Task requirements: Output the full listing below exactly, without the pictures.

*** Opening Raw data ***

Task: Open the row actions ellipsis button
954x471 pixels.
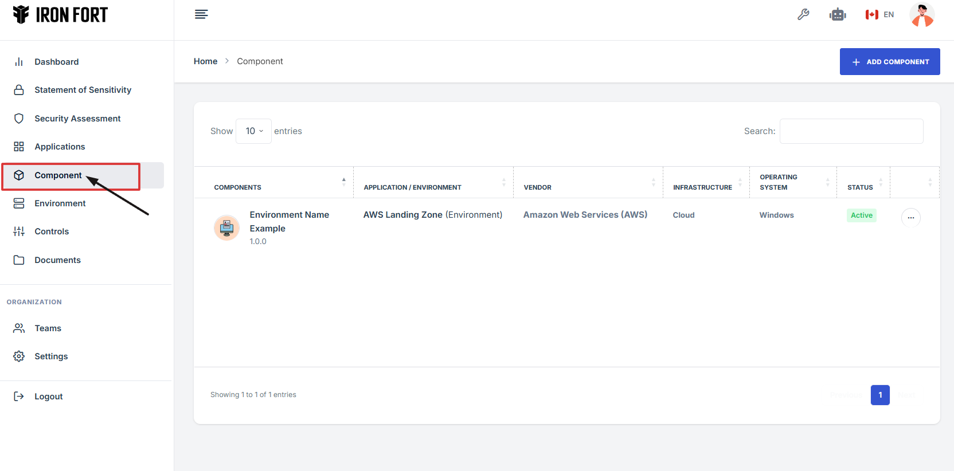Action: pyautogui.click(x=910, y=218)
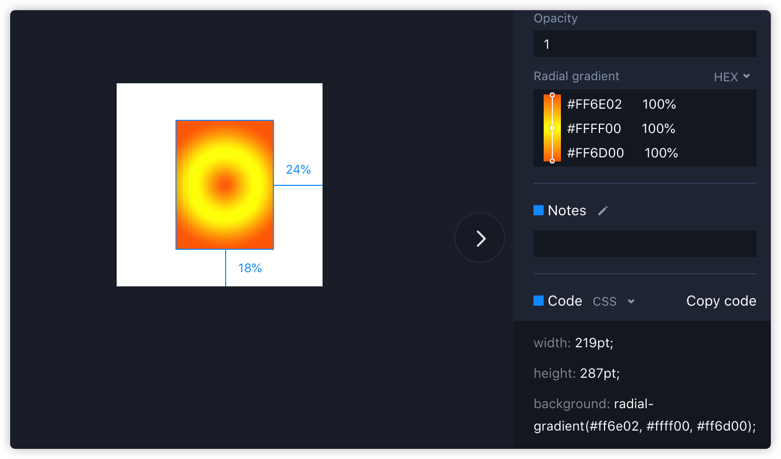781x459 pixels.
Task: Select the #FFFF00 color value
Action: click(x=594, y=128)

*** Closing Raw data ***

Written response:
Task: Open the row actions ellipsis button
954x471 pixels.
Action: pyautogui.click(x=910, y=218)
781x459 pixels.
Task: Select the #FFFF00 color value
Action: click(x=594, y=128)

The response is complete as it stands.